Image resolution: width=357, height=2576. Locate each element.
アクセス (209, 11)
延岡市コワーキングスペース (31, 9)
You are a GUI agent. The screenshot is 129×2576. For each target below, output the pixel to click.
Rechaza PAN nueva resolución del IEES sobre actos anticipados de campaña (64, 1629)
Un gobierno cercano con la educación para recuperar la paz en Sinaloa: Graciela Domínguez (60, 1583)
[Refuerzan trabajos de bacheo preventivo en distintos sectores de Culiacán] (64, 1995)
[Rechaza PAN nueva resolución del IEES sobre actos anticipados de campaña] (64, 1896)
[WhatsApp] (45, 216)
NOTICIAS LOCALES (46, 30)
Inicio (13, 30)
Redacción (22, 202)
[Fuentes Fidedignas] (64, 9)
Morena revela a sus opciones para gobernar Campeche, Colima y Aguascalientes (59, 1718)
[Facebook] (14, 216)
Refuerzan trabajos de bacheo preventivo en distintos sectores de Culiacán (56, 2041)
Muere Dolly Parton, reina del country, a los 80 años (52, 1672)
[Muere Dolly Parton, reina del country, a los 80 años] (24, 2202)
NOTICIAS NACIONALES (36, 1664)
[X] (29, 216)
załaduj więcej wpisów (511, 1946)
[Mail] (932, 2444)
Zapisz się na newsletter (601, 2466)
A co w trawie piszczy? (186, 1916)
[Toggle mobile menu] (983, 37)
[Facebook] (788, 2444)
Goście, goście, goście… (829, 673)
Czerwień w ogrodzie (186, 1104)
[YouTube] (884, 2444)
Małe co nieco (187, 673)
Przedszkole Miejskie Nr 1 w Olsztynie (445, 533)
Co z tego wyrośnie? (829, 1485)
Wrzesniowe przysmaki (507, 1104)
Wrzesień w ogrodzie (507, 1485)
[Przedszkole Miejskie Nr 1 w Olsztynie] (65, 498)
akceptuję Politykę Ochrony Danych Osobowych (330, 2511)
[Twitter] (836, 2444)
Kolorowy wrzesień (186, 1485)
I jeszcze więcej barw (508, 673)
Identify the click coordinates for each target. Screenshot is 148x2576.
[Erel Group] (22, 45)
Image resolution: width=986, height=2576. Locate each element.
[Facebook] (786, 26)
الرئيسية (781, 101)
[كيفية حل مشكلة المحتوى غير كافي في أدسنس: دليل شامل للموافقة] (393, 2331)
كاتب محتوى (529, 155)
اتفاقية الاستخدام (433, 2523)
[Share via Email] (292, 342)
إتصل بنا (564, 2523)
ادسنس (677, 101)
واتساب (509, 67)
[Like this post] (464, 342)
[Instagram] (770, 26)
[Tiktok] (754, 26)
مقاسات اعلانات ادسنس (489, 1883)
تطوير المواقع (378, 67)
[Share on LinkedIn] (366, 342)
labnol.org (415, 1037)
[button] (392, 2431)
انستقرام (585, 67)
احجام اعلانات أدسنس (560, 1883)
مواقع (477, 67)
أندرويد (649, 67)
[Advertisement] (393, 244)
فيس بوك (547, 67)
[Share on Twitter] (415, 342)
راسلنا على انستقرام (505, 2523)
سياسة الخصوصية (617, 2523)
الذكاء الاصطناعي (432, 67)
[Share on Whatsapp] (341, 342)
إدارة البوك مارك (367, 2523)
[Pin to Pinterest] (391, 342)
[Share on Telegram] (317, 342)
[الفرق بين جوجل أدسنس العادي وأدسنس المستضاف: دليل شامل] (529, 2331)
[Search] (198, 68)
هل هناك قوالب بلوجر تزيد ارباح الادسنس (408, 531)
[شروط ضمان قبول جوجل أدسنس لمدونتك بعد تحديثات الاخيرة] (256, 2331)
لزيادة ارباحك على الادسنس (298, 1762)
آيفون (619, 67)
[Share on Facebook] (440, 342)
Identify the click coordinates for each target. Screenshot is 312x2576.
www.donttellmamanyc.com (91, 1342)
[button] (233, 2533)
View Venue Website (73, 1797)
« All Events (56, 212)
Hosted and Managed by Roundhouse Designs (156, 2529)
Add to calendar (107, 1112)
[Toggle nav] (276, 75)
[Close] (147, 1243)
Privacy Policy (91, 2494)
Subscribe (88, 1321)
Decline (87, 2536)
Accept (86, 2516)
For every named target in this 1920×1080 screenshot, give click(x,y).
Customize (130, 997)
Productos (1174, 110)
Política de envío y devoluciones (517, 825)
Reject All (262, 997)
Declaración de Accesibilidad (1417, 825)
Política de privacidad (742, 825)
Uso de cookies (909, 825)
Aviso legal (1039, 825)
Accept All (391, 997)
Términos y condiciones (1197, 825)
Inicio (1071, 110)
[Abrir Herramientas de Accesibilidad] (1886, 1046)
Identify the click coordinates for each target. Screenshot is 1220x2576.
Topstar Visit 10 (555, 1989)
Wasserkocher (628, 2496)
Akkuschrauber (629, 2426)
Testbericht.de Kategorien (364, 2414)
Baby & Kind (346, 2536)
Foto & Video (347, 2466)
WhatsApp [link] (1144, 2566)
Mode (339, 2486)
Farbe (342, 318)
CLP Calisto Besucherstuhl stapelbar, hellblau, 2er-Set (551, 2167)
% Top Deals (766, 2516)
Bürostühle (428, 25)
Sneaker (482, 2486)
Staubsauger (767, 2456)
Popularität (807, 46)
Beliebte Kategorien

● ● ● ● ●

- **TASK ITEM**
Quote the records above from their first line through the line containing "[Refuerzan trabajos de", both ends included.

- **ANSWER FOR THIS EXERCISE**
Image resolution: width=357, height=2576. Locate each element.
アクセス (209, 11)
延岡市コワーキングスペース (31, 9)
You are a GUI agent. The screenshot is 129×2576. For each target below, output the pixel to click.
Rechaza PAN nueva resolución del IEES sobre actos anticipados de campaña (64, 1629)
Un gobierno cercano con la educación para recuperar la paz en Sinaloa: Graciela Domínguez (60, 1583)
[Refuerzan trabajos de bacheo preventivo en distintos sectores de Culiacán] (64, 1995)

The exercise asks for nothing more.